▸ WHAT TO PRODUCE
Repeat the lines from the line with "of horizontal scrollbar" to the line with "Click the 'uptime'" in the listing below, keeping both end lines and adding nothing.

▸ INFORMATION SHOWN
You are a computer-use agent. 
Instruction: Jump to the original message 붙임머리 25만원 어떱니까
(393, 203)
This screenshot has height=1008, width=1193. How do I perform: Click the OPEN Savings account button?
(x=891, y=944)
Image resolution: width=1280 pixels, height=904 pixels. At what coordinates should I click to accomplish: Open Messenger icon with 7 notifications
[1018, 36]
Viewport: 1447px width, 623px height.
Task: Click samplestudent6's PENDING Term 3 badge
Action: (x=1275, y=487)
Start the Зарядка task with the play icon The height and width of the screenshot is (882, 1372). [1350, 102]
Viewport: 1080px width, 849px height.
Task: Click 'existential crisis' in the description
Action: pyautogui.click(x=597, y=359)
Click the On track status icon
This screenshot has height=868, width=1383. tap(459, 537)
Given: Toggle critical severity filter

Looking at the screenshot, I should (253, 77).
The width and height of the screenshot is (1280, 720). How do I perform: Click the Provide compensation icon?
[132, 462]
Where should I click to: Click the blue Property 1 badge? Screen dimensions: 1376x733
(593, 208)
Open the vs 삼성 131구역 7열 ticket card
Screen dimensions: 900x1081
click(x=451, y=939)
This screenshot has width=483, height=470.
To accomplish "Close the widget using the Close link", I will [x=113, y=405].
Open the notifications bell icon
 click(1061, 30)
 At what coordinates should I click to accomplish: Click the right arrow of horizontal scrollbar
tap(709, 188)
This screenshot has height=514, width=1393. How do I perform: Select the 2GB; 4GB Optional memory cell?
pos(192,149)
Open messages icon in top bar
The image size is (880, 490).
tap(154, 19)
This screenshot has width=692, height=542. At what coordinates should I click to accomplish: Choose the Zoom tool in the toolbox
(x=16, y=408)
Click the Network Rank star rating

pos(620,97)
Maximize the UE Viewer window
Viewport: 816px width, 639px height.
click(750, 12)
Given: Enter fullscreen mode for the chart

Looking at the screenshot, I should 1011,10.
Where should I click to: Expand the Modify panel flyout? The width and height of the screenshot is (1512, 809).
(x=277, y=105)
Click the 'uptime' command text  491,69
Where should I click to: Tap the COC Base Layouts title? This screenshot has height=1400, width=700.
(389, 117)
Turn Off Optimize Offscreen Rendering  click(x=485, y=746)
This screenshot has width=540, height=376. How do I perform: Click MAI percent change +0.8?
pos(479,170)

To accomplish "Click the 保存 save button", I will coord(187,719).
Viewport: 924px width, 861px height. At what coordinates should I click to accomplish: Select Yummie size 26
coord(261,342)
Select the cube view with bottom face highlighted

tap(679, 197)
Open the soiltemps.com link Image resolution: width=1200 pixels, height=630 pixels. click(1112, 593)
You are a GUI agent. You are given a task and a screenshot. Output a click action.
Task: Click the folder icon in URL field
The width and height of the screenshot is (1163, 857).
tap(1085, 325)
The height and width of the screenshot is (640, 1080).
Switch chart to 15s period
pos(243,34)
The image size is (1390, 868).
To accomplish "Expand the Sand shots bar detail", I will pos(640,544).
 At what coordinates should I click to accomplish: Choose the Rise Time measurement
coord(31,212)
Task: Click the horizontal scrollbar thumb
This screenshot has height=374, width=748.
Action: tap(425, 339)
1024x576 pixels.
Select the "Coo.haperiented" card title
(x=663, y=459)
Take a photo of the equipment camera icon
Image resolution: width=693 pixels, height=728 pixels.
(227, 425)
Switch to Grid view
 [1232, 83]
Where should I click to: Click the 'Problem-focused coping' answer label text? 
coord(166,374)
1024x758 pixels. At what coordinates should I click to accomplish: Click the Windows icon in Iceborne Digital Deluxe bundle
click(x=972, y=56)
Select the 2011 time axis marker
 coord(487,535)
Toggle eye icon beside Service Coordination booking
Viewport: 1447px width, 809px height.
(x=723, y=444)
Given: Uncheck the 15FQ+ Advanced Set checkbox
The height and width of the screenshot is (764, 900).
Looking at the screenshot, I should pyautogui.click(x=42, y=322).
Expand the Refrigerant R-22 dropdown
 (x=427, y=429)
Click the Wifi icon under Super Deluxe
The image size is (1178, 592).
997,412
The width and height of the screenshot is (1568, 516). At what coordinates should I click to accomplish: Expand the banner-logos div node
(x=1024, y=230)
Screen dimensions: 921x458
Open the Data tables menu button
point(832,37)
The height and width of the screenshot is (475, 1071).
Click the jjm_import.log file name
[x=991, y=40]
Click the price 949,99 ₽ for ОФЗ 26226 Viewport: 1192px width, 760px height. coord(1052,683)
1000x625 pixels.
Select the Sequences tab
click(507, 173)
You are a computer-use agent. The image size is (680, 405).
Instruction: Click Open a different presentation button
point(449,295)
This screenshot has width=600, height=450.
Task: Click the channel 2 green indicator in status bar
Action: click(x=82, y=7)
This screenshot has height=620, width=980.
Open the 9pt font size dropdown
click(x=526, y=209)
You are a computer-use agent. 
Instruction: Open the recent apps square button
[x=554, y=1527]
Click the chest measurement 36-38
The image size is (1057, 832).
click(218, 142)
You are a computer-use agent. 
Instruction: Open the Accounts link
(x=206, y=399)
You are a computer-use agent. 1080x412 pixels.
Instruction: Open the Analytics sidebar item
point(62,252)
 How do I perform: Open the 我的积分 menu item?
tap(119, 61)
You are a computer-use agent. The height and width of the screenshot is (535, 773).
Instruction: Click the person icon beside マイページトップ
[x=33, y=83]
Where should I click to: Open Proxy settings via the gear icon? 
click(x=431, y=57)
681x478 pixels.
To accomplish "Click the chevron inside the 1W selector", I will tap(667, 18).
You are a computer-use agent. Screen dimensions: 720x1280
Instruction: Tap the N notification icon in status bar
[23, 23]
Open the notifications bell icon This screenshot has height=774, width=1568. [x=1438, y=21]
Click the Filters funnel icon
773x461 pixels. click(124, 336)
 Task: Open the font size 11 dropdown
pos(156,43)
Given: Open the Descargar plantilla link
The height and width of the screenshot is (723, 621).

▸ ANSWER TO THIS TASK
 At what coordinates should I click to accomplish: Click the right arrow of horizontal scrollbar
tap(709, 188)
This screenshot has height=514, width=1393. How do I perform: Select the 2GB; 4GB Optional memory cell?
pos(192,149)
Open messages icon in top bar
The image size is (880, 490).
tap(154, 19)
This screenshot has width=692, height=542. At what coordinates should I click to accomplish: Choose the Zoom tool in the toolbox
(x=16, y=408)
Click the Network Rank star rating

pos(620,97)
Maximize the UE Viewer window
Viewport: 816px width, 639px height.
click(750, 12)
Given: Enter fullscreen mode for the chart

Looking at the screenshot, I should 1011,10.
Where should I click to: Expand the Modify panel flyout? The width and height of the screenshot is (1512, 809).
(x=277, y=105)
Click the 'uptime' command text  491,69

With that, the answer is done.